Selected text START

By Beverly Theis, LCSW, Director of Resident and Family Support
Learning and developing effective communication requires active listening. Understanding both verbal messaging and non-verbal cues is key to improving the quality of life for a loved one with dementia. The disease directly impacts communication skills and misunderstandings can easily escalate into confusion, fear and anger. As the illness progresses and verbal messaging lessens, non-verbal cues become more important.
We created a list of 10 communication tips for dementia care.
Non-verbal communication tips
- Create a positive environment: Limit potential distractions by turning off the radio or television or move to a quieter location to get the person’s attention. Move calmly and smile.
- Make eye contact: Position yourself at eye level with them. If they are seated, sit at an angle to the side. Avoid sitting directly in front of your loved one because it can be perceived as intimidating.
- Use body language: Communicate through body language. Learn cues from your loved one that indicate wants and needs. For example, fidgeting in their seat may mean they need to use the restroom, putting inedible objects in their mouth may mean they are hungry, and being slumped over may mean they need to rest. Your body language is also important. Use facial expressions and gestures to get your point across. For example, give cues on how to drink water or how to put eyeglasses on by pretending to do these actions yourself.
- Touch: A gentle touch, pat on the back or hand holding communicates comfort and assurance. Always ask permission to hold hands before doing so.
- Play music: Music has been shown to reduce stress and improve mood. Select music that is familiar to them and from a source without commercial interruptions. Encourage movement by tapping your feet, clapping or patting your lap.
Verbal communication tips
- Speak clearly: Always approach from the front and introduce yourself when entering their space. State your message clearly with simple words and simple sentences. Always respond in a positive tone with affection.
- Limit questions: Ask one yes or no question at a time. Avoid asking too many questions, giving too many options or asking questions that rely on short-term memory. Use visual prompts to clarify your question and guide a response. You may need to repeat or rephrase the question. Be patient – an answer may take some time.
- Break down activities: Simplify tasks and activities by breaking them down into a multi-step process. For example, putting on shoes should be communicated one step at a time.
- Distract and redirect: If your loved becomes upset or agitated, try changing the subject or environment or suggest a walk and connect with them. For example, “I see you’re feeling sad, I’m sorry you’re upset. Let’s go get something to eat.”
- Live in their world: Avoid trying to convince them they are wrong. If they think they are staying at a B&B and talking to the head chef or back in high school getting ready for the big dance, then that is their reality for that moment. Just go with it.
Keep in mind, how you say something (verbal or non-verbal) is often more important than what you say.

Selected text END
Stored data START

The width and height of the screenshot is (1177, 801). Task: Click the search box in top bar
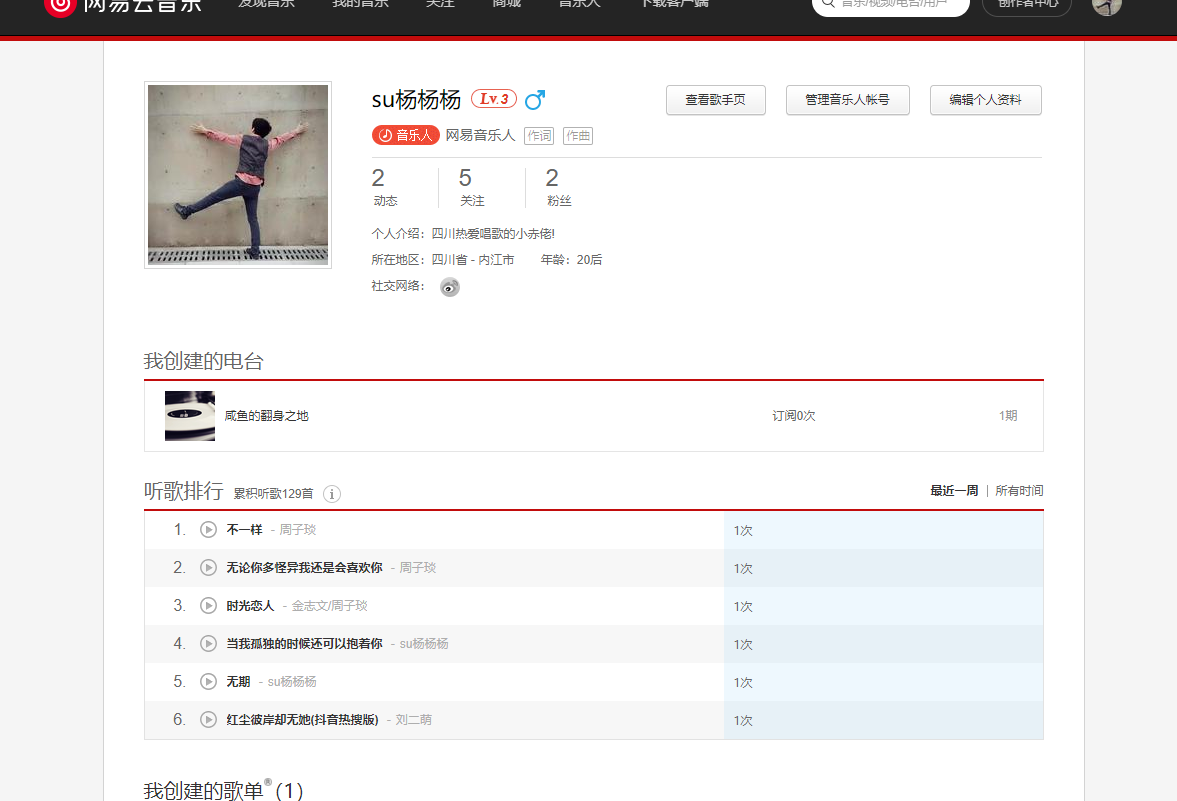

Stored data END

▸ **Exercises to complete**
A - Answer these from the dementia communication tips:
(i) If the person is seated, how should you position yourself?
(ii) How many yes or no questions should you ask at a time?
(iii) What may it mean when the person puts inedible objects in their mouth?
B - Reproduce the dementia communication tips word for word. Begin at the words "- Make eye contact: Position" and stop after "perceived as intimidating.".

▸ **Task-by-task answers**
A -
(i) Sit at an angle to the side.
(ii) One.
(iii) They may be hungry.

B -
- Make eye contact: Position yourself at eye level with them. If they are seated, sit at an angle to the side. Avoid sitting directly in front of your loved one because it can be perceived as intimidating.